Items from a dataset
####

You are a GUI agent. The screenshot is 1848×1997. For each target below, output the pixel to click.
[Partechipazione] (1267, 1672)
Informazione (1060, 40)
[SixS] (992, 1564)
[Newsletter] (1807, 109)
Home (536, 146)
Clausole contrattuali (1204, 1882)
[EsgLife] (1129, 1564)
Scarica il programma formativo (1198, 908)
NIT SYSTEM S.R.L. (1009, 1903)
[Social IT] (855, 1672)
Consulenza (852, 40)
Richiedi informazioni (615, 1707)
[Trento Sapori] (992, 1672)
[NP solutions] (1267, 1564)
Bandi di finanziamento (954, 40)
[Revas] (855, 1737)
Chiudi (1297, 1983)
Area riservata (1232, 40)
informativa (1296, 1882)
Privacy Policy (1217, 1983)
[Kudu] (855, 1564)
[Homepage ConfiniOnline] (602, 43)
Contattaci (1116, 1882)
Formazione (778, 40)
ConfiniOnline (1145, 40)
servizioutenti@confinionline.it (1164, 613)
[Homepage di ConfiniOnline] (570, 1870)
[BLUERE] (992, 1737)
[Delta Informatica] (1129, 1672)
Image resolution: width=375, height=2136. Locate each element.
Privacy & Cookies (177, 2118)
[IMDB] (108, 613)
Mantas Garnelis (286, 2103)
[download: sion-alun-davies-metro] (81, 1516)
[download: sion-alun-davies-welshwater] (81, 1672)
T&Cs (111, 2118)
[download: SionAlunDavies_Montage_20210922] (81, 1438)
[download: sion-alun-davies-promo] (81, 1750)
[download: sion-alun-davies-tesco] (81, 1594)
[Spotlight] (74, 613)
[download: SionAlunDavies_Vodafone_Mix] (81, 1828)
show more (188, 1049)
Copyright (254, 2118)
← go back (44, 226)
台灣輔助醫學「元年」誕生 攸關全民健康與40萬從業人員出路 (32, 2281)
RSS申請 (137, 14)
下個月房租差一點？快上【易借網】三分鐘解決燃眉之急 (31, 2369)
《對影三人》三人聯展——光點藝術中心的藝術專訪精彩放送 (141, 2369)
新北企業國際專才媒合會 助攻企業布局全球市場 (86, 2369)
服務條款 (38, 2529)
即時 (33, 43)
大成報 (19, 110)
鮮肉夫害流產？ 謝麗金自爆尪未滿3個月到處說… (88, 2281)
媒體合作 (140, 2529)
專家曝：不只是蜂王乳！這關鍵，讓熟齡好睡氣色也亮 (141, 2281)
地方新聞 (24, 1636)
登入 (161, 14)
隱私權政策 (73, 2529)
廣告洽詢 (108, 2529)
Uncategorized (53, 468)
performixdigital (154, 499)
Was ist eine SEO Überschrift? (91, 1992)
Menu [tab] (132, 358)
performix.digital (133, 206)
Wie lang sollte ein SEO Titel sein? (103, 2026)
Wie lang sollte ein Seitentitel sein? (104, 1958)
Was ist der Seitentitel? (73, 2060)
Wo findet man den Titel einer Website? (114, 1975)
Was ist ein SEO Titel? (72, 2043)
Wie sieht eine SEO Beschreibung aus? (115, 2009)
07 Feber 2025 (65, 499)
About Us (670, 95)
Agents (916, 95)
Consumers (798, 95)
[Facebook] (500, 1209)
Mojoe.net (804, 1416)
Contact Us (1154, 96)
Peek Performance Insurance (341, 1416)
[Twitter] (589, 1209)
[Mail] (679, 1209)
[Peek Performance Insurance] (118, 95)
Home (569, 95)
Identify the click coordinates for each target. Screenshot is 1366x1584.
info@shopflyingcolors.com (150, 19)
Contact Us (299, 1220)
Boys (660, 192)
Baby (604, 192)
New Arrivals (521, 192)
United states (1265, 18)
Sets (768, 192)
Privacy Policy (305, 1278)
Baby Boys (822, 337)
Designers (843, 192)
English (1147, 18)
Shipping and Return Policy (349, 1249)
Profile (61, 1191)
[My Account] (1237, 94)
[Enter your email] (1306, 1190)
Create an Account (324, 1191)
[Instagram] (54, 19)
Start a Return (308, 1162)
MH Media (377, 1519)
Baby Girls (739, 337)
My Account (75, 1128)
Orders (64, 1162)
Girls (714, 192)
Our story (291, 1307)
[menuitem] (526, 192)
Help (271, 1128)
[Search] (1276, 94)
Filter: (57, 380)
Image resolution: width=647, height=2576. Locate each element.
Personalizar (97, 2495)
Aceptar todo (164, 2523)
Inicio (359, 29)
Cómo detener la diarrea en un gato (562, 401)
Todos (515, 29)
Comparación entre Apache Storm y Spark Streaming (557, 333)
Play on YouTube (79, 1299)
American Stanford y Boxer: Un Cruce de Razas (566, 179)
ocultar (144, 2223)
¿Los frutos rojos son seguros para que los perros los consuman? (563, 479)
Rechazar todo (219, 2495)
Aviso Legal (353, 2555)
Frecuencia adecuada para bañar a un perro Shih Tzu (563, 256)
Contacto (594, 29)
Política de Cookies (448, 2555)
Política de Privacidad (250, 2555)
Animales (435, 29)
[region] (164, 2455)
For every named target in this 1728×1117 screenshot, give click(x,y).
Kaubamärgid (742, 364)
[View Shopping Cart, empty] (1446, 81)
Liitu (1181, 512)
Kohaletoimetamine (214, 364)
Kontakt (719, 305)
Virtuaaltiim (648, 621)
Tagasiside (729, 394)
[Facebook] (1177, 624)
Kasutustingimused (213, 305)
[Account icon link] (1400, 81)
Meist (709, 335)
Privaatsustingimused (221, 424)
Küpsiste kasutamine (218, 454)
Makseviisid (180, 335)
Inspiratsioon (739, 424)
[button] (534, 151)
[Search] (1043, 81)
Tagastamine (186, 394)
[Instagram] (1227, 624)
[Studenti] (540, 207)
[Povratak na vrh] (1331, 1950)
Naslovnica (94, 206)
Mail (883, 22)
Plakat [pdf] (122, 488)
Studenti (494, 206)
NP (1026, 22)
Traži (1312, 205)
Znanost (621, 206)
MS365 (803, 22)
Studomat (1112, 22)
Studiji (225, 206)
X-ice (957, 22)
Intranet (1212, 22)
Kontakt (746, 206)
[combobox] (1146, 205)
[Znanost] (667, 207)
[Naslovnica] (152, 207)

####

- _WHAT THIS TASK INVOLVES_: Could you copy every line in the records that holds "Homepage"?

- _YOUR SOLUTION_:
[Homepage ConfiniOnline] (602, 43)
[Homepage di ConfiniOnline] (570, 1870)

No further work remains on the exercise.